Exercise: Copy out the entries below, substituting "Display" for every "Viewport" and leaving everything else unchanged.

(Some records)
-*-*-
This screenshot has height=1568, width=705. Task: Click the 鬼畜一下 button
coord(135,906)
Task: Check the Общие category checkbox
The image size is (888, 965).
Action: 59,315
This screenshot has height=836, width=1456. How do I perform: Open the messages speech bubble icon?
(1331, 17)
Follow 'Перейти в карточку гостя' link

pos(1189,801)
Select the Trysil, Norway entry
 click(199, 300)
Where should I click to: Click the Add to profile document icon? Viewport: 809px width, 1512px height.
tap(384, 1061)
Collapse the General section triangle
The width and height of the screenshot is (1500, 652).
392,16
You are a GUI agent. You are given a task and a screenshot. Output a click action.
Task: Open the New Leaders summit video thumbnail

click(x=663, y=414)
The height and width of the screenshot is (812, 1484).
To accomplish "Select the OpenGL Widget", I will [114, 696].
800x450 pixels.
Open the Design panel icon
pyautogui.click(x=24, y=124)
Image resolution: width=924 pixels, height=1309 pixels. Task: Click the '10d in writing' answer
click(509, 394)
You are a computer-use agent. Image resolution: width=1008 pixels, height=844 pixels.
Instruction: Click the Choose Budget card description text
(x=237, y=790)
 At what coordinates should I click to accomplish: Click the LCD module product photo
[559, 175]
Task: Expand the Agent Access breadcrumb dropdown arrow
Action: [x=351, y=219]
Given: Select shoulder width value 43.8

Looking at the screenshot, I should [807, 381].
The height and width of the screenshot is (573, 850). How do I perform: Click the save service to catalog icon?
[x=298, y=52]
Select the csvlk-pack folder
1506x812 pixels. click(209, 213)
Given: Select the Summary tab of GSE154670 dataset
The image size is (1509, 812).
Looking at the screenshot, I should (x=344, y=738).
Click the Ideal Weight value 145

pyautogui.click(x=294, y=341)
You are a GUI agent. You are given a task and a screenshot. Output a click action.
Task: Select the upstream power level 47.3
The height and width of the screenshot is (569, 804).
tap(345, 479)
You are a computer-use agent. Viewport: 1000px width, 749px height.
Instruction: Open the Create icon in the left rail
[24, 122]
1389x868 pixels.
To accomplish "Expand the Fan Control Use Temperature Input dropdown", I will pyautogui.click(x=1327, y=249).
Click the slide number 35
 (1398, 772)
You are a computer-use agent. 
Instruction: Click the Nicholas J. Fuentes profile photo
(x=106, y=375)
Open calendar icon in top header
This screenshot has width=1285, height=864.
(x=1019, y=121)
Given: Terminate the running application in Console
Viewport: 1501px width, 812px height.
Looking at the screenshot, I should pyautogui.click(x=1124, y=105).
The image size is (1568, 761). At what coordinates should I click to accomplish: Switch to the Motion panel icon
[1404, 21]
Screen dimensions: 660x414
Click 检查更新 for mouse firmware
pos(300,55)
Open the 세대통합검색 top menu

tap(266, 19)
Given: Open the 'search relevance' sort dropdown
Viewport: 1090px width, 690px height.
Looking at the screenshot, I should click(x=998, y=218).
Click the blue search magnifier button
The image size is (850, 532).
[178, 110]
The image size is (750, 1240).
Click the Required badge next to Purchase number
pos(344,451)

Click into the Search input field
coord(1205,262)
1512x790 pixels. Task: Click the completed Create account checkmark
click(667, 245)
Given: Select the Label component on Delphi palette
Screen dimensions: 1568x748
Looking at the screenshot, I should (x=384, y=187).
-*-*-
Finished task:
This screenshot has height=1568, width=705. Task: Click the 鬼畜一下 button
coord(135,906)
Task: Check the Общие category checkbox
The image size is (888, 965).
Action: 59,315
This screenshot has height=836, width=1456. How do I perform: Open the messages speech bubble icon?
(1331, 17)
Follow 'Перейти в карточку гостя' link

pos(1189,801)
Select the Trysil, Norway entry
 click(199, 300)
Where should I click to: Click the Add to profile document icon? Display: 809px width, 1512px height.
tap(384, 1061)
Collapse the General section triangle
The width and height of the screenshot is (1500, 652).
392,16
You are a GUI agent. You are given a task and a screenshot. Output a click action.
Task: Open the New Leaders summit video thumbnail

click(x=663, y=414)
The height and width of the screenshot is (812, 1484).
To accomplish "Select the OpenGL Widget", I will [114, 696].
800x450 pixels.
Open the Design panel icon
pyautogui.click(x=24, y=124)
Image resolution: width=924 pixels, height=1309 pixels. Task: Click the '10d in writing' answer
click(509, 394)
You are a computer-use agent. Image resolution: width=1008 pixels, height=844 pixels.
Instruction: Click the Choose Budget card description text
(x=237, y=790)
 At what coordinates should I click to accomplish: Click the LCD module product photo
[559, 175]
Task: Expand the Agent Access breadcrumb dropdown arrow
Action: [x=351, y=219]
Given: Select shoulder width value 43.8

Looking at the screenshot, I should [807, 381].
The height and width of the screenshot is (573, 850). How do I perform: Click the save service to catalog icon?
[x=298, y=52]
Select the csvlk-pack folder
1506x812 pixels. click(209, 213)
Given: Select the Summary tab of GSE154670 dataset
The image size is (1509, 812).
Looking at the screenshot, I should (x=344, y=738).
Click the Ideal Weight value 145

pyautogui.click(x=294, y=341)
You are a GUI agent. You are given a task and a screenshot. Output a click action.
Task: Select the upstream power level 47.3
The height and width of the screenshot is (569, 804).
tap(345, 479)
You are a computer-use agent. Display: 1000px width, 749px height.
Instruction: Open the Create icon in the left rail
[24, 122]
1389x868 pixels.
To accomplish "Expand the Fan Control Use Temperature Input dropdown", I will pyautogui.click(x=1327, y=249).
Click the slide number 35
 (1398, 772)
You are a computer-use agent. 
Instruction: Click the Nicholas J. Fuentes profile photo
(x=106, y=375)
Open calendar icon in top header
This screenshot has width=1285, height=864.
(x=1019, y=121)
Given: Terminate the running application in Console
Display: 1501px width, 812px height.
Looking at the screenshot, I should pyautogui.click(x=1124, y=105).
The image size is (1568, 761). At what coordinates should I click to accomplish: Switch to the Motion panel icon
[1404, 21]
Screen dimensions: 660x414
Click 检查更新 for mouse firmware
pos(300,55)
Open the 세대통합검색 top menu

tap(266, 19)
Given: Open the 'search relevance' sort dropdown
Display: 1090px width, 690px height.
Looking at the screenshot, I should click(x=998, y=218).
Click the blue search magnifier button
The image size is (850, 532).
[178, 110]
The image size is (750, 1240).
Click the Required badge next to Purchase number
pos(344,451)

Click into the Search input field
coord(1205,262)
1512x790 pixels. Task: Click the completed Create account checkmark
click(667, 245)
Given: Select the Label component on Delphi palette
Screen dimensions: 1568x748
Looking at the screenshot, I should (x=384, y=187).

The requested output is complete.